> [Extracted material]
----------------
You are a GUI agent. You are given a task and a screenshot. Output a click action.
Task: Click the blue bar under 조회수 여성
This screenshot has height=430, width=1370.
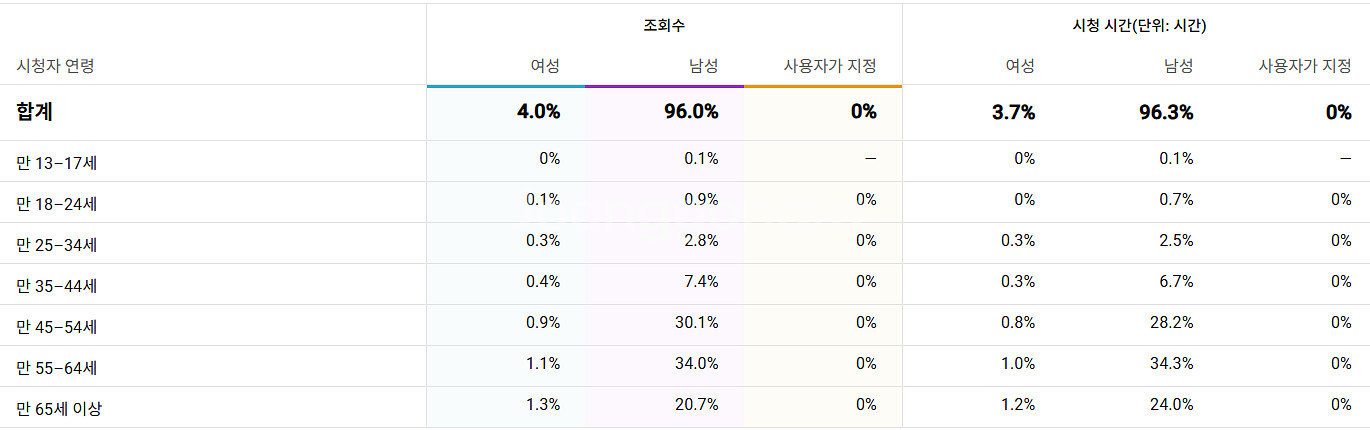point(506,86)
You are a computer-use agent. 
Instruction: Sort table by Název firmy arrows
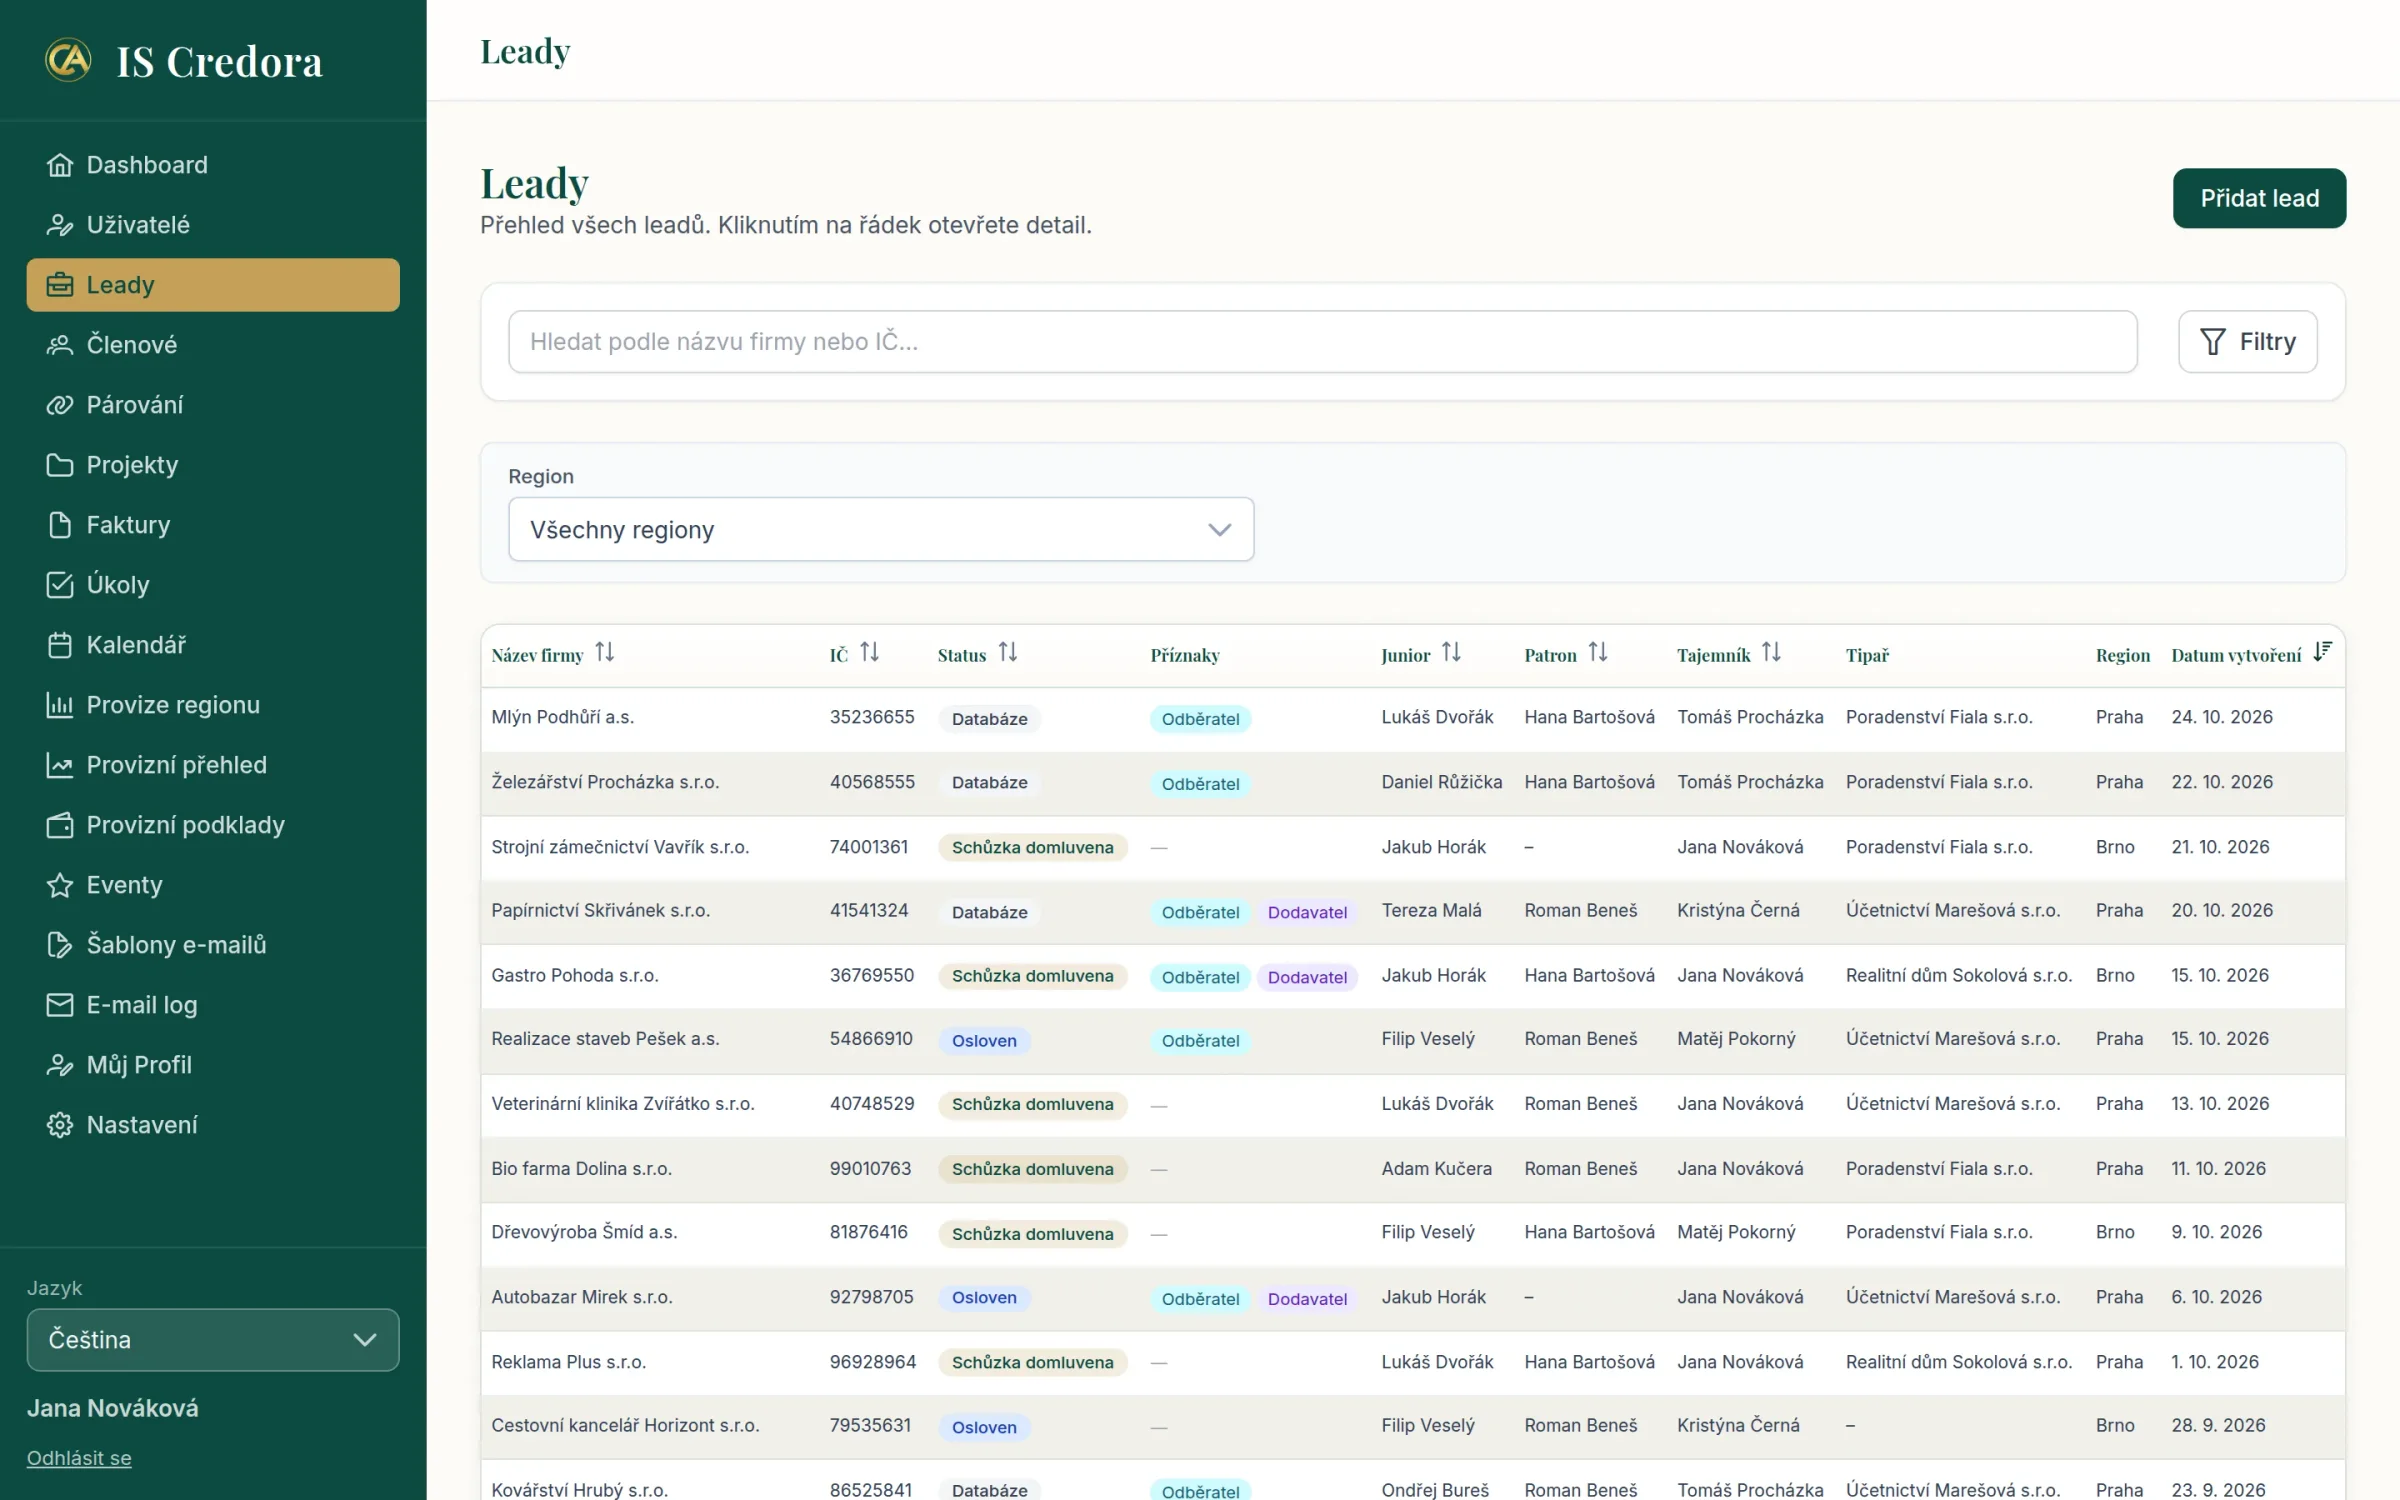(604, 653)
----------------
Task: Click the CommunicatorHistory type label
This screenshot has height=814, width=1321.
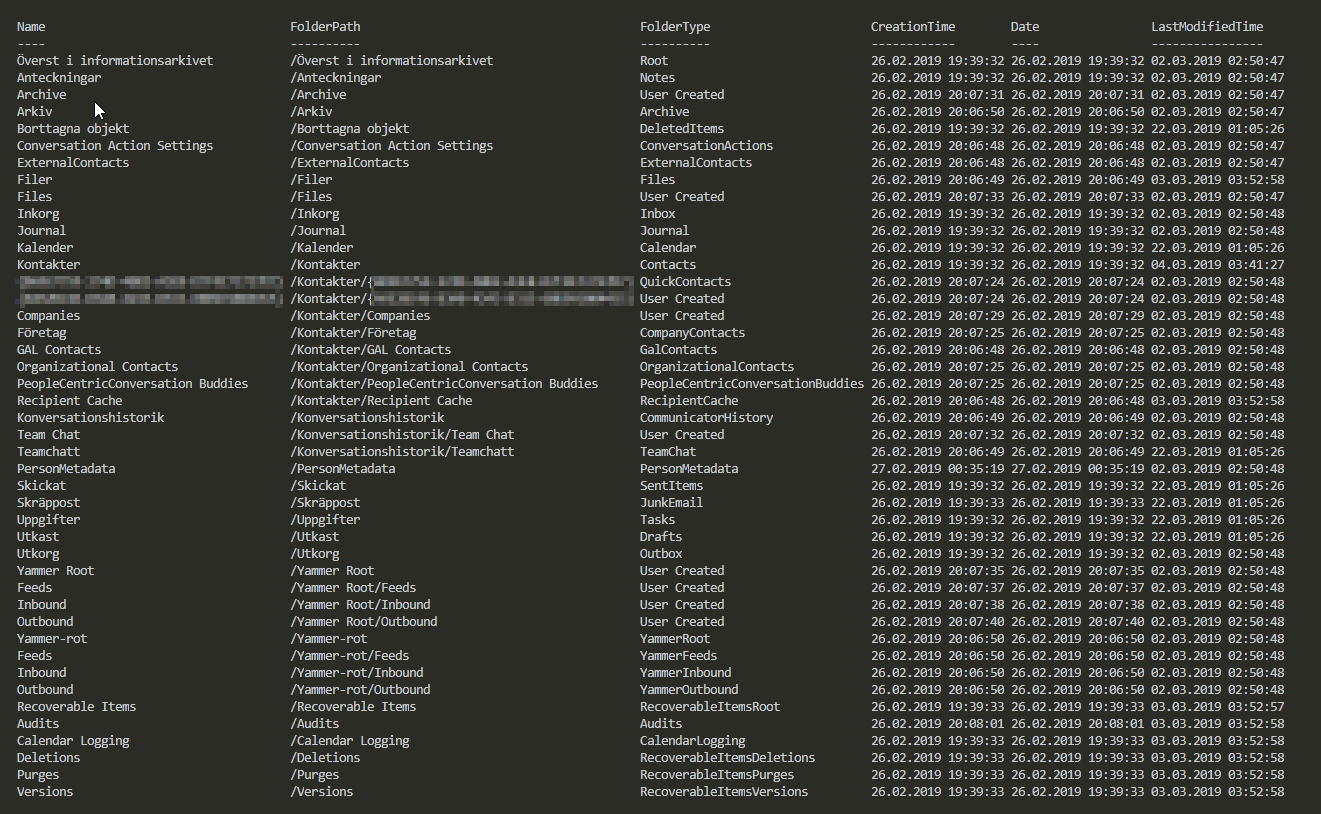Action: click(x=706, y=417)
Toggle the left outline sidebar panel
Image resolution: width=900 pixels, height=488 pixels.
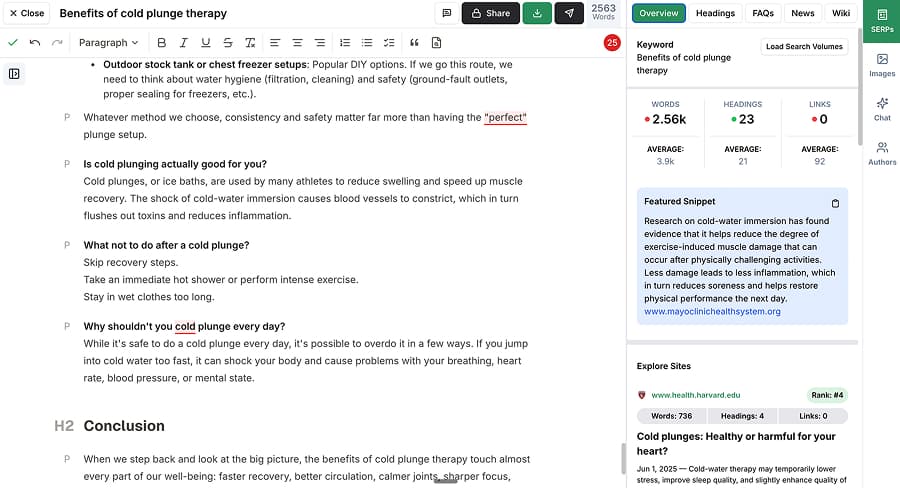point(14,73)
----------------
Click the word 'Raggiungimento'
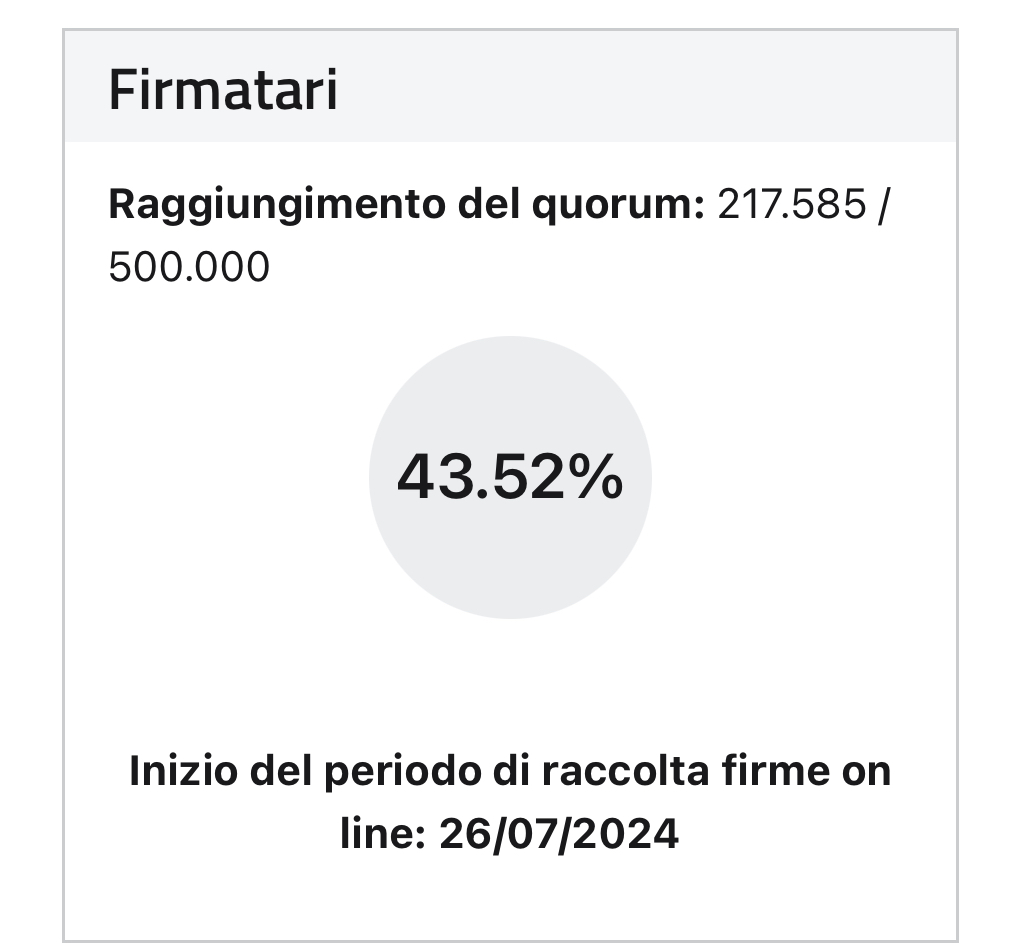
----------------
> [Assigned task] After reading through the records, count the lines that hold the string "agent" and give only the count.

> [Reply to the task] 2